Name of Restaurant Angelini, Kowloon Shangri-La Hongkong
     
Address of Restaurant Number 64, Mody Road, Kowloon, Hongkong
     
Date of Visit Wednesday, January 24, 2007  
 
Category

TARGET’s Rating

       
Service      
    First Impression Excellent Acceptable Poor
    Attentiveness to Customers’ Needs Excellent Acceptable Poor
    Flexibility Excellent Acceptable Poor
    Product Expertise of Serving Staff Excellent Acceptable Poor
    Speed of Service Excellent Acceptable Poor
    Cleanliness of Uniform and Serving Staff Excellent Acceptable Poor
 
Ambiance
          Lighting Excellent Acceptable Poor
          Music Excellent Acceptable Poor
          General Excellent Acceptable Poor
 
Food
          Presentation -- None Excellent Acceptable Poor
          Taste Excellent Acceptable Poor
          Quantity Excellent Acceptable Poor
 
Wine  
          Choice Extensive Limited Unbalanced
          Cost Reasonable Unreasonable Very Expensive
          Storage of Wine Good Poor Unknown
          Expertise of Sommelier -- None Excellent Acceptable Poor
 
Total Cost of Meal    
          Very Expensive Moderately Expensive Very Reasonably Priced
 
Name of Director of Food and Beverage        Mr Randall Linhart  
 
Name of Executive Chef        Mr Michael McCalman  
 
Comments


This is not fine dining, but ‘this is Italian dining’, in the words of the Manager of Angelini, Mr Alessendro Argento. 

TARGET concurs because, if anything, the Italian restaurant of Kowloon Shangri-La Hongkong is just about one step up from a free-standing, fast-food shop. 

This 90-seater outlet is not expensive, something that surprised this medium because the Shangri-La hotel chain is not known for the price reasonableness at its food outlets. 

The service staff at Angelini is something else, however, and it is very apparent that the young boys and girls, trying to look after customers’ needs, either have had no instructions as to how to conduct themselves and/or offer service, or, alternatively, they have adopted the mannerisms of the extended family, working at a mama-and-papa restaurant, located at a small seaside resort in a remote part of southern Italy. 

Case in point: Having just entered Angelini and been shown to a table, a youngish Chinese lady asked whether or not the TARGET duo would care for a drink. 

Having been told that it was the intention of TARGET to order a bottle of wine, a wine list arrived within minutes.

About one minute later, the same lady asked: ‘Have you decided, yet?’ 

‘Please give me a little time,’ TARGET begged (the book, containing wine list was still closed!). 

‘May I help?’ asked the young lady. 

‘Are you the sommelier?’ 

No.

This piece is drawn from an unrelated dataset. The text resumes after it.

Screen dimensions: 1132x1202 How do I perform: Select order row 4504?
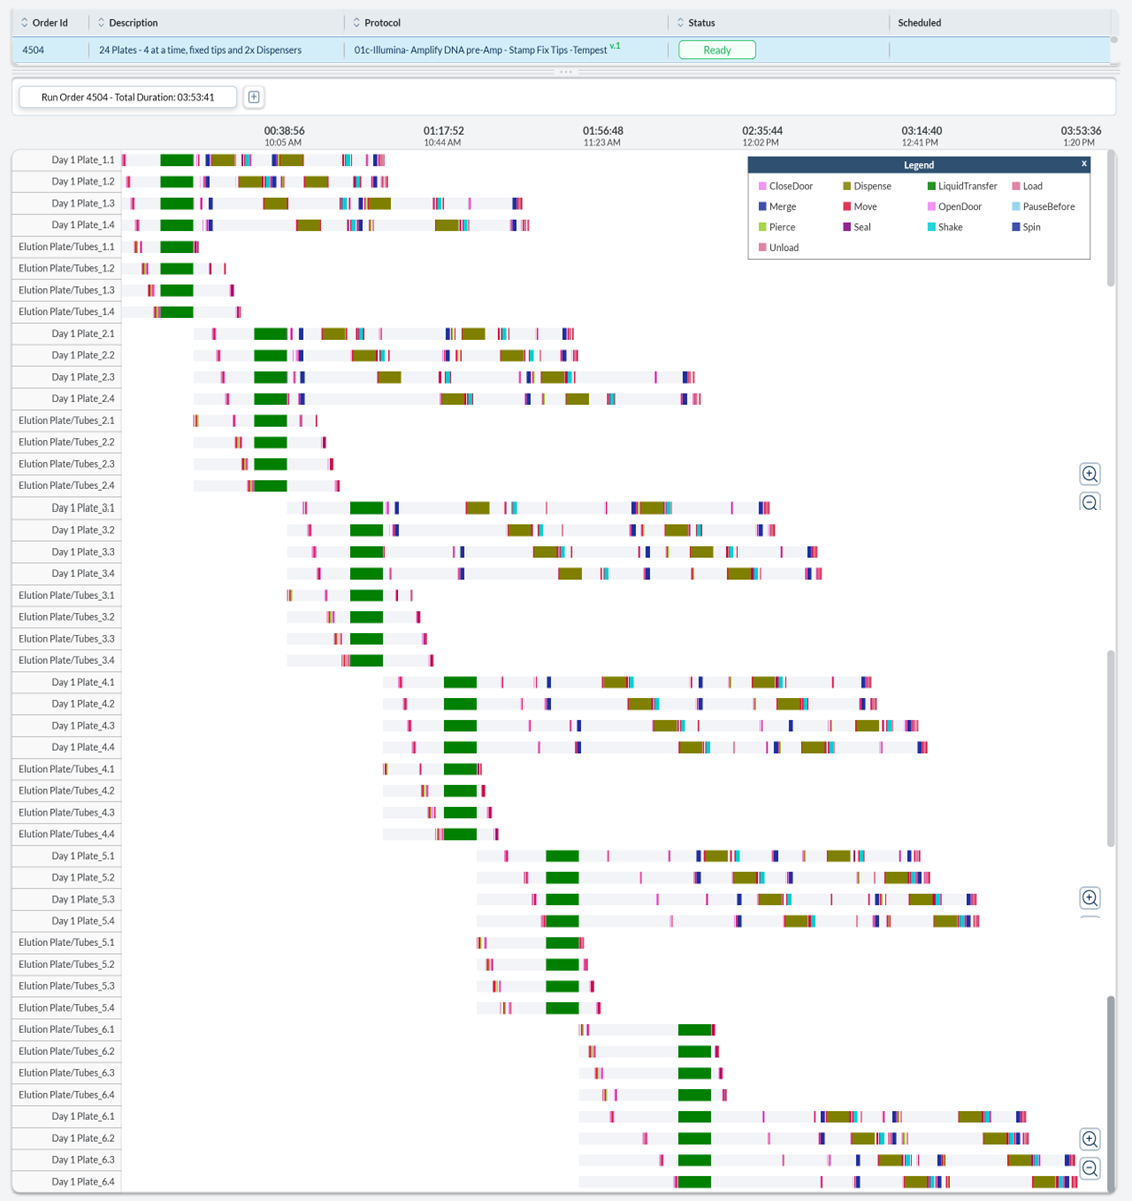34,50
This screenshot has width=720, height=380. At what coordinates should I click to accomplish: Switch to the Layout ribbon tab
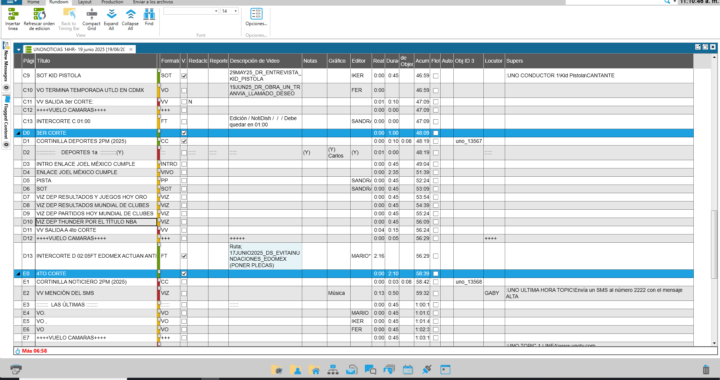pyautogui.click(x=84, y=2)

But I know something about wines,’ came the immediate reply. 

Having been told that no assistance in ordering wines was required, she left, perhaps a little sulkily, it appeared. 

Only to return within minutes: ‘Ready to order, now?’ 

After having studied the wine list and the menu, TARGET ordered a bottle of New Zealand Merlot: 

Sacred Hill, Hawkes Bay                                $HK350 

It turned out to be a fine choice to accompany the following dishes: 

Set Dinner      $HK480 

Smoked Italian Tuna and Sturgeon, radicchio tardivo and artichoke salad

Bread and Speck Ham dumpling with Butter and Sage

Stewed Wild Boar, mashed sweet potatoes and baby broccoli

Sheep Ricotta Cheese Tart with candied orange and passito wine sauce

A La Carte Menu

 
Pizza Rughetta and Bresaola,
     wild rocket (salad) and air dried beef 
$HK148
Lamb Rack Roasted in our wood fired oven
     with grain mustard lamb jus
$HK292

TARGET’s waiter, a young, quite affable Chinese man, when asked about the pizza, explained that the Pizza Rughetta and Bresaola was made from fresh tomatoes and that the outlet does not use tinned tomato paste. 

The problem, here, was that Pizza Rughetta and Bresaola, served at Angelini, contains only a thin pizza crust, a thin layer of non-descript cheese, about 6, paper-thin slices of air-dried beef, and some fresh vegetables, laced with olive oil. 

Further, the topping – the air-dried beef and the fresh vegetables – are placed on the pizza after the crust has been cooked in what appeared to be a wood-fired oven. 

TARGET tasted a few slices … and left the rest. 

In a conversation, once again with the outlet’s Manager, Mr Alessandro Argento explained that the reason for the lack of taste of the pizza was because Chinese people do not like too much cheese. 

He said:  

‘In Italy, of course we use 3 … or even 4 kinds of cheese on this traditional pizza. But Chinese people don’t care much for cheese so we make it to suit China taste. 

‘But I can assure you, it is real Italian pizza.’ 

As for the first course of the set menu, the smoked Italian tuna and sturgeon, if one closed one’s eyes, it would be nearly impossible to know what one was eating. 

There was, absolutely, no taste to this dish and both the tuna and the sturgeon tasted the same with the one exception that the sturgeon was tougher than the tuna. 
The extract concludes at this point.